A certificate can only be deleted if it is not in use by any component in the system. Basically, a Policy creates a principal identity which uses the same certificate as tomcat (Reverse Proxy) on the node. So even though you changed the tomcat (Reverse Proxy) certificate, the old certificate still has a reference left to it due to the Policy.
A user can replace the node tomcat certs, but can't replace the Self Signed Client Authentication certificates as it was auto generated during the build of the first NSX-T node. When a user retrieves information about the certificate this certificate is listed as 'services_types' "Client Authentication" as shown from the below API call.

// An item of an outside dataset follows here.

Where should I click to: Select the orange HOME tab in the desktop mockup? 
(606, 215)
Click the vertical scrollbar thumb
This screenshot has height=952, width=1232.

GET https://$NSXIP/api/v1/trust-management/certificates
Locate following certificate:
"used_by" : [ {
"node_id" : "{name: 'nsx_policy',node_id: 'policy_node',certificate_id: 'xxxxxxxx’}",
"service_types" : [ "Client Authentication" ]
} ],
"resource_type" : "certificate_self_signed",
"id" : "xxxxxxxxx",
"display_name" : "tomcat certificate for node ‘ ‘ ",
"tags" : [ ],
"_create_user" : "system",
"_create_time" : xxxxx,
"_last_modified_user" : "node-mgmt",
"_last_modified_time" : xxxxx5257,
"_system_owned" : false,
"_protection" : "NOT_PROTECTED",
"_revision" : 3
}, {
This issue is resolved in VMware NSX-T Data Center 3.0.